--- START ---

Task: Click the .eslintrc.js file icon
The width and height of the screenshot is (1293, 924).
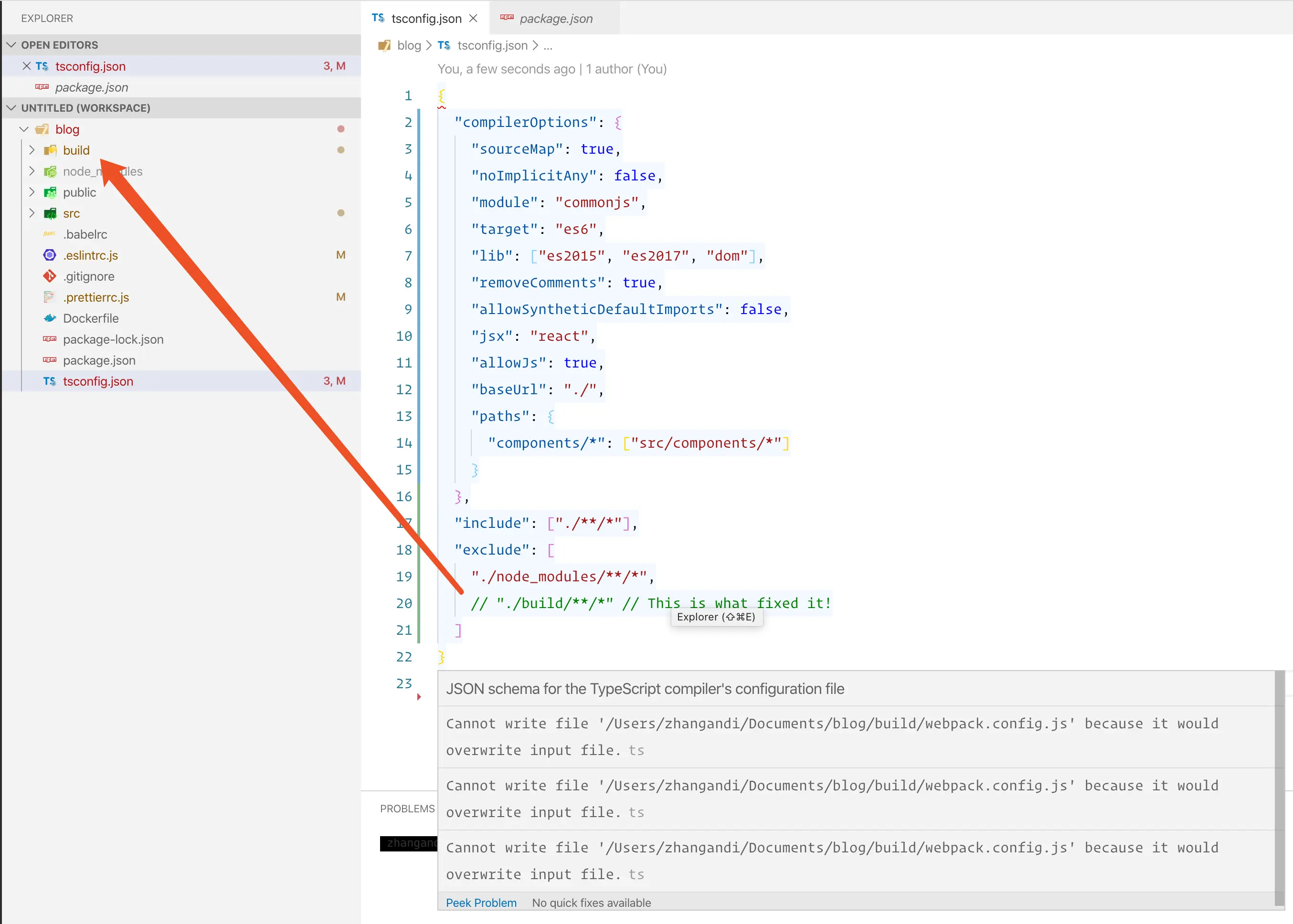Action: 50,255
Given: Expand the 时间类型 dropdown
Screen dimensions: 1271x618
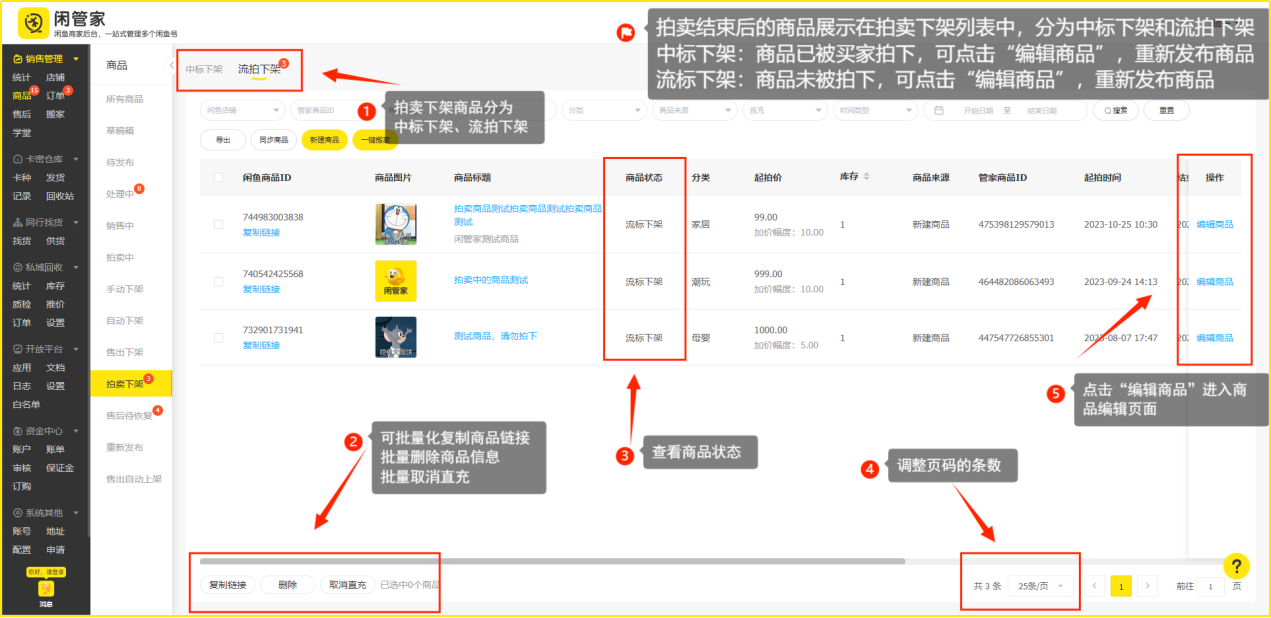Looking at the screenshot, I should point(876,111).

--- END ---

=== Work task ===
Please repeat all of the data exactly, excluding images.

=== Solution ===
Task: Click the .eslintrc.js file icon
The width and height of the screenshot is (1293, 924).
Action: 50,255
Given: Expand the 时间类型 dropdown
Screen dimensions: 1271x618
Looking at the screenshot, I should point(876,111).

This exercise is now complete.